Protezione solare, a quale fototipo appartieni? A cosa fare attenzione per non rovinare la pelle? Ecco alcuni consigli utili.

La protezione solare: a quale fototipo appartieni?

Protezione solare: il sole è un fattore importantissimo per la nostra salute ma ci si deve esporre ad esso con la massima attenzione e seguendo tutte le precauzioni che la nostra epidermide richiede.
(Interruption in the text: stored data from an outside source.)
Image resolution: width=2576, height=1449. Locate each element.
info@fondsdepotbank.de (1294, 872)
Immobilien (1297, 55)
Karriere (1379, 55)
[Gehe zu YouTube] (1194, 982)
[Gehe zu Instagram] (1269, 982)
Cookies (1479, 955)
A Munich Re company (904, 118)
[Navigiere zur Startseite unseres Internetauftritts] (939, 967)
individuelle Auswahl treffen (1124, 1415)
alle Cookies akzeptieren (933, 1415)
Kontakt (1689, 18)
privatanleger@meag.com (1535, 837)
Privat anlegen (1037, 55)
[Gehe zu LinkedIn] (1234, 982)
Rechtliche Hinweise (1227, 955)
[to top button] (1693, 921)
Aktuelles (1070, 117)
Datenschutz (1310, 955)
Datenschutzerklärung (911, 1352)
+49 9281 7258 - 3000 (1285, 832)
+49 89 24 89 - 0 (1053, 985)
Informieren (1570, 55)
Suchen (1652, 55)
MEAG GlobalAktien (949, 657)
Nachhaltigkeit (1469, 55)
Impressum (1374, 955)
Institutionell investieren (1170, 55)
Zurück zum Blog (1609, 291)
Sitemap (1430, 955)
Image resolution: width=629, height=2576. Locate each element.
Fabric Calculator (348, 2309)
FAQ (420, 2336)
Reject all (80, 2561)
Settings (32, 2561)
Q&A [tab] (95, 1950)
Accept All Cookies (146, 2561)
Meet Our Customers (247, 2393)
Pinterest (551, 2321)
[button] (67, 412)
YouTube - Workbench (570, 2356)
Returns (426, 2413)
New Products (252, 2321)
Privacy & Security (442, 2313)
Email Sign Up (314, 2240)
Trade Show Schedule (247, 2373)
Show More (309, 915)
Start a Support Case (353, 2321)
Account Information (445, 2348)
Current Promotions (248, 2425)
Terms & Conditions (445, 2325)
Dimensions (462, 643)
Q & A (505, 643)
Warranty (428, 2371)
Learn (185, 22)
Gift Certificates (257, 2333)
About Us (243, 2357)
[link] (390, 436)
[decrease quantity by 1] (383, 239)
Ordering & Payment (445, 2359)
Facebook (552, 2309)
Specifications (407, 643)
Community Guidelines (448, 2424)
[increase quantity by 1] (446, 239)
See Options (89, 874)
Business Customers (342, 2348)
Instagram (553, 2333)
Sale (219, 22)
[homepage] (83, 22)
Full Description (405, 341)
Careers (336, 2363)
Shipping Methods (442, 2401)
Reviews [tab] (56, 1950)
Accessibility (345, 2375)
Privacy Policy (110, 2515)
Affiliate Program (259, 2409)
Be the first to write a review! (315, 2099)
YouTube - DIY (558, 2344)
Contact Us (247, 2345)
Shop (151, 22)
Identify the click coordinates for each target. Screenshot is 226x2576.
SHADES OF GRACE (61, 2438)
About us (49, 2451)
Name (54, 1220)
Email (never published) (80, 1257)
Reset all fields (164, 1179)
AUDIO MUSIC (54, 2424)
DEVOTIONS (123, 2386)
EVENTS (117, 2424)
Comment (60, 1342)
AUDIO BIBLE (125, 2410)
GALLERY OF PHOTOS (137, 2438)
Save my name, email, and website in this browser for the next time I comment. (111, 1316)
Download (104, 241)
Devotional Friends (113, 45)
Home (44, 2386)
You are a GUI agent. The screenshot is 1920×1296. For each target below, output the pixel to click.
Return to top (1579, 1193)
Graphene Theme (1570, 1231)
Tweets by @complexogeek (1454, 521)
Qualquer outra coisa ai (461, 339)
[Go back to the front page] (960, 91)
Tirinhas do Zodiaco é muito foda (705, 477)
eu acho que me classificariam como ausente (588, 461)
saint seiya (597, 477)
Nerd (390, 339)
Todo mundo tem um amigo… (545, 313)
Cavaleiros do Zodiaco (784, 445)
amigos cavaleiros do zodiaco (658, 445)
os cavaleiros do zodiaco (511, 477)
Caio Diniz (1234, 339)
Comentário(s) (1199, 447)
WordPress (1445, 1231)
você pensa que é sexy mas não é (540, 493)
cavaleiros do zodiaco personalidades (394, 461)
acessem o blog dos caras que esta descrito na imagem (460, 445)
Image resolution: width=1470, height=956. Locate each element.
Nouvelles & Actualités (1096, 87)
Il nostro fototipo e le protezioni solare da usare

Con l’arrivo dell’estate ed il desiderio di “tintarella” si ripropongono i consueti interrogativi su che tipo di filtri solari scegliere e come usarli. Ognuno di noi, per la propria pelle, ha bisogno di uno specifico fattore protettivo basato sul fototipo di ciascuno; questo parametro, risultante da alcune caratteristiche individuali come il colore degli occhi, dei capelli e della carnagione, è indispensabile quale potrà essere la reazione della pelle all’esposizione ai raggi solari; per quelle più chiare, magari in presenza di più nei, è fondamentale una maggiore protezione mentre per quelle più scure, quindi in grado di produrre autonomamente una maggiore quantità di melanina, ne può bastare una più leggera.

Le applicazioni debbono avvenire almeno 30 minuti prima dell’esposizione al sole ed essere ripetute periodicamente durante la giornata; al termine dell’esposizione, per reidratare l’epidermide comunque asciugatasi, è bene utilizzare un dopo sole anche se per evitare un invecchiamento della pelle, è bene ricordare che, oltre la “tintarella”, sono da evitare eritemi e scottature che potrebbero essere propedeutici al melanoma.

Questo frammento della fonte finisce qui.